The Biden administration in the US is planning to ease sanctions on Venezuelan oil in an attempt to move more crude into Europe.
Sources familiar with the matter told the Bloomberg news agency that European companies still operating in Venezuela will be able to divert more cargoes across the Atlantic, in an easing of sanctions.
US oil company Chevron will also be permitted to negotiate a resumption of its operations in the South American country.
The news will be a boost for beleaguered crude tanker owners, potentially increasing tonne-miles and taking business away from the “rogue” fleet of elderly vessels prepared to do business with Venezuela and Iran.
The US-backed Venezuelan opposition supports the move, the source said.
Tightening oil supplies are threatening to cause a further spike in prices.
This latest move would also help European countries replace crude usually supplied by Russia.
Italy’s Eni and Spain’s Repsol are the only major European producers with operations in Venezuela.

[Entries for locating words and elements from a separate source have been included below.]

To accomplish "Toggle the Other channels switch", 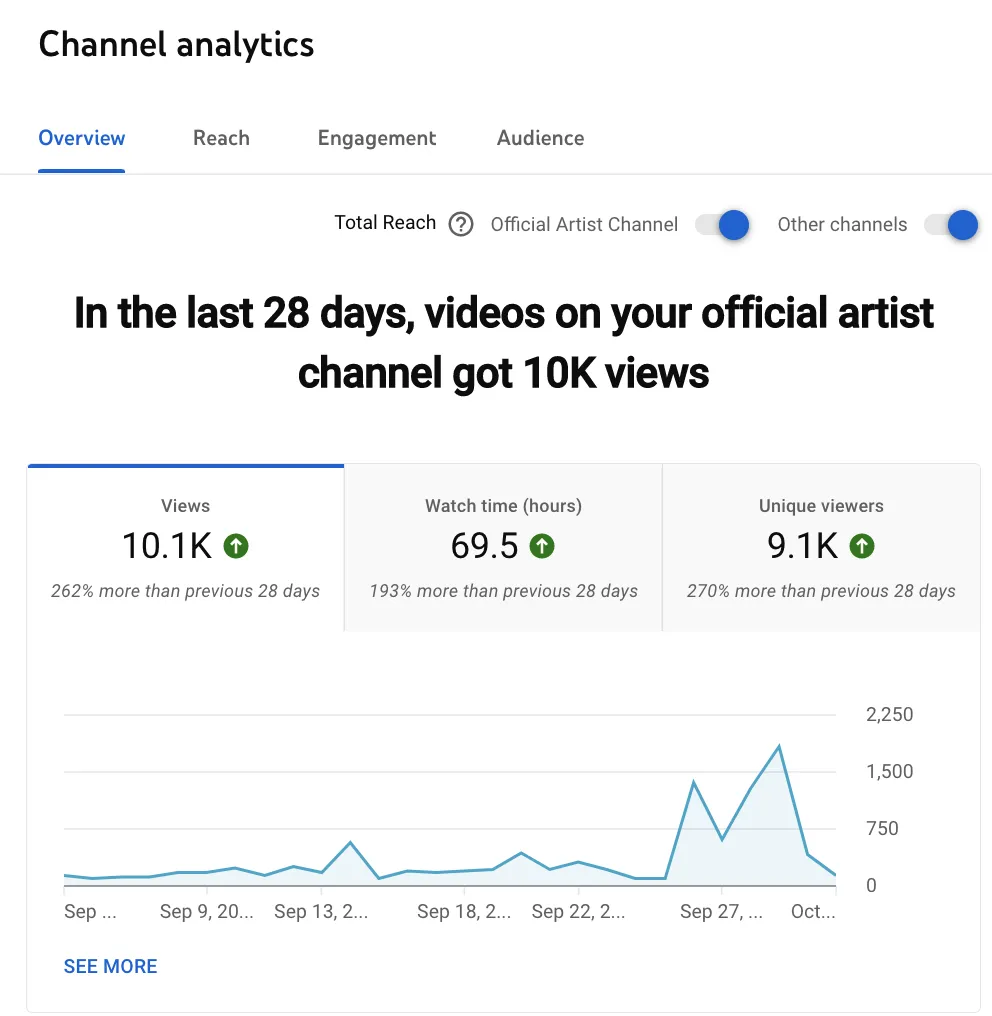I will 951,225.
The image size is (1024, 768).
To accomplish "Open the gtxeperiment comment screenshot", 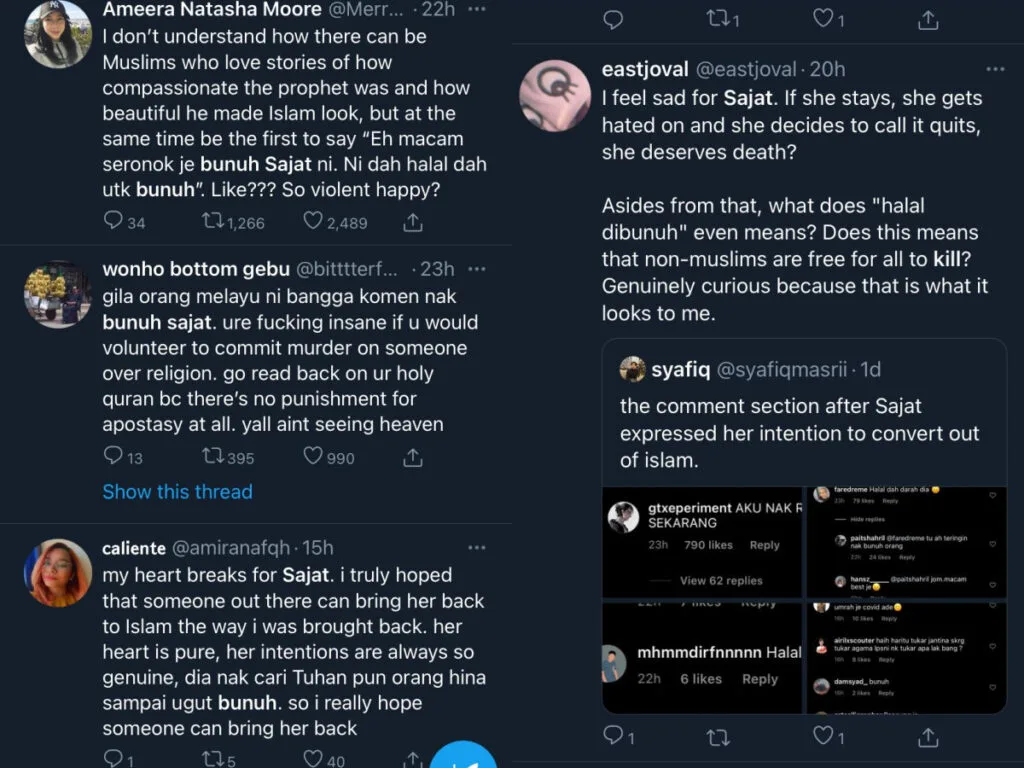I will click(x=704, y=541).
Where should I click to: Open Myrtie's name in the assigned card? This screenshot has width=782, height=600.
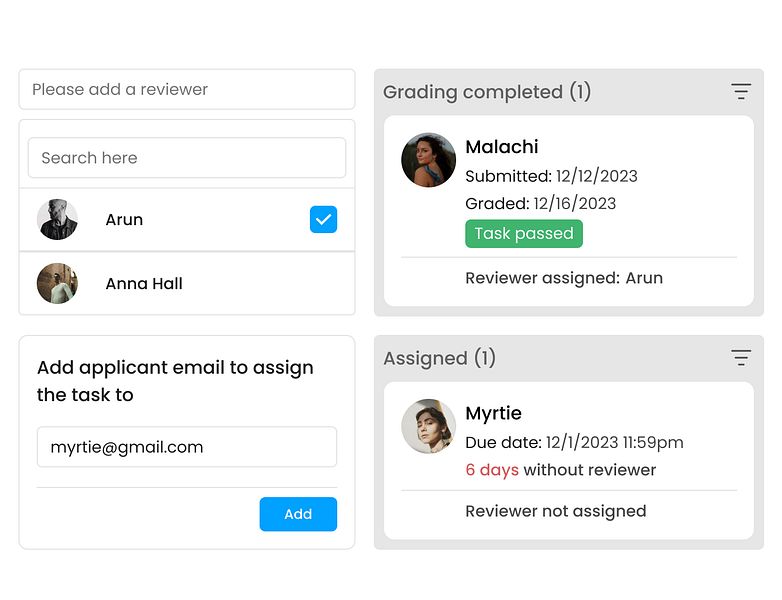(493, 413)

Sources said they are working with the Biden administration to divert Venezuelan oil bound for China to Europe.
And Chevron would hope to restart talks with state oil producer PDVSA over a new licence for drilling.
This signals that Venezuelan oil may be coming to the US, a source said.

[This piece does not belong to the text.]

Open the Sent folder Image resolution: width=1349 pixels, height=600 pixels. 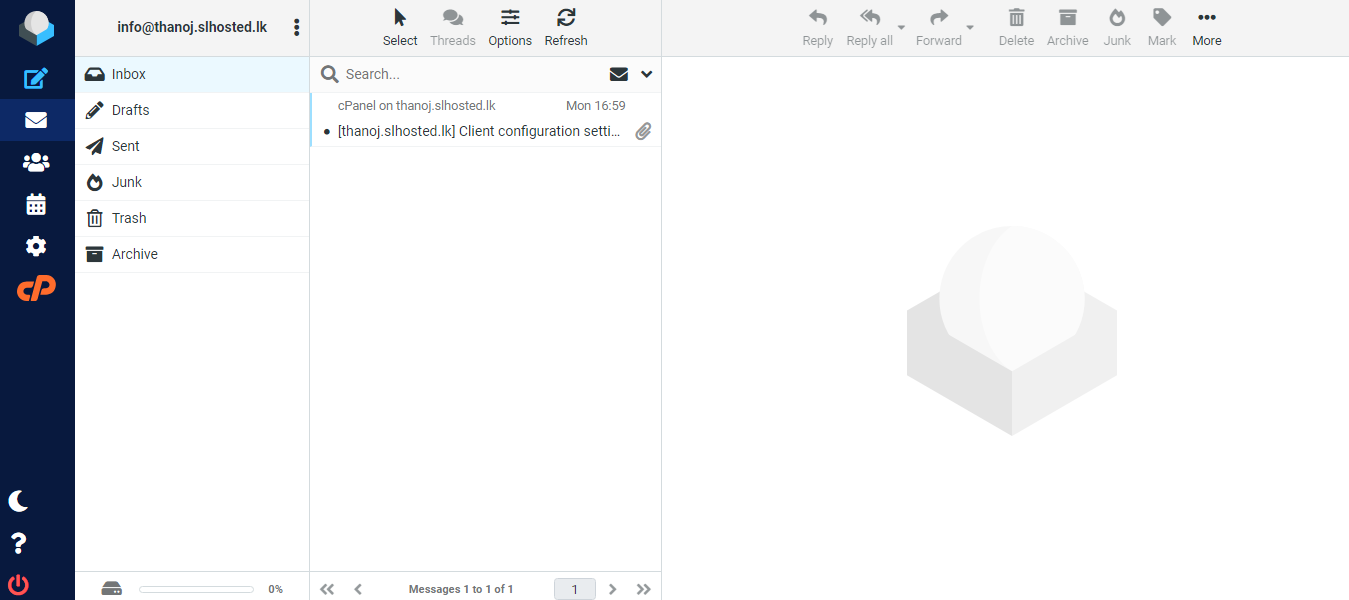126,146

Venezuela vice president Delcy Rodriguez confirmed that the US government has authorised US and European oil companies to “negotiate and restart operations” in Venezuela, according to a post on her Twitter account.

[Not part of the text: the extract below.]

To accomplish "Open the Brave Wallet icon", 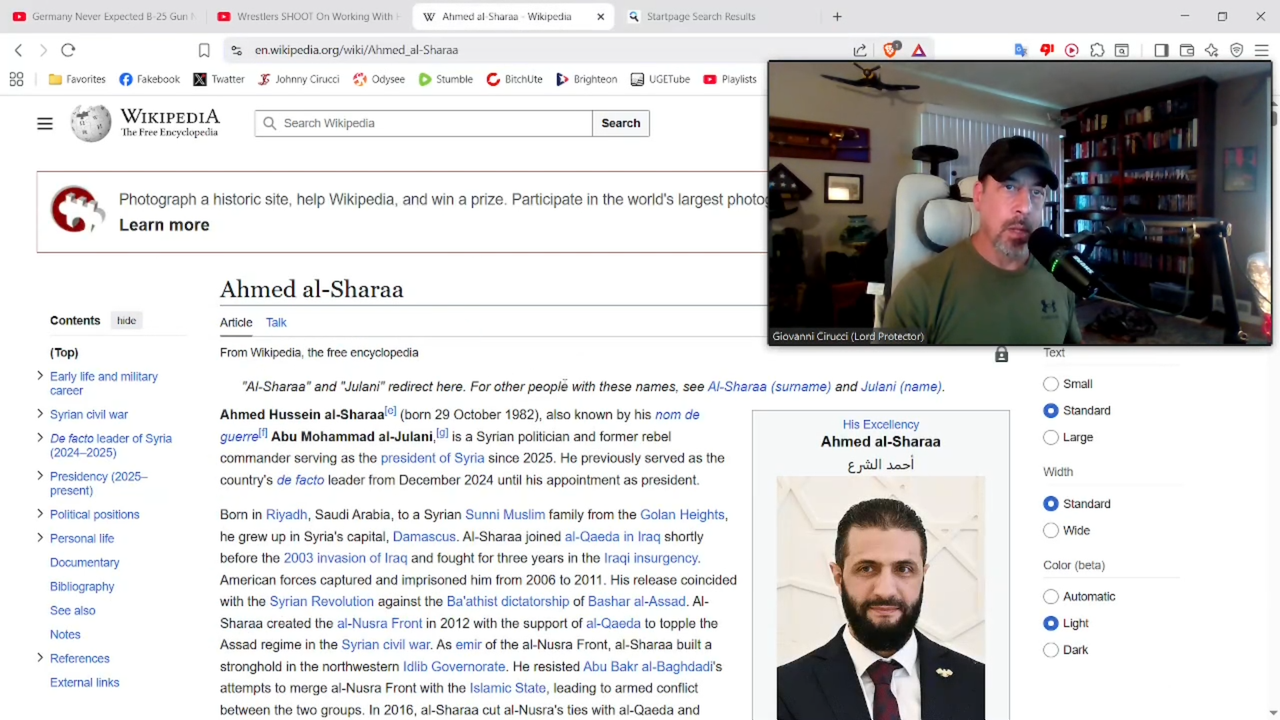I will (1187, 50).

VLCC rates remain under pressure, but one broker noted that owners with high-quality tonnage are resistant to rates falling any further.
Clarksons Platou Securities cites VLCC eco-earnings at $7,400 per day, down 4% from Wednesday.
The price differential between low and high-sulphur fuel has widened again after narrowing significantly.
In early March, the scrubber premium for a non-eco VLCC reached $14,000 per day before falling to $3,000 by the end of April.
Clarksons Platou now estimates this premium to be $9,600 per day.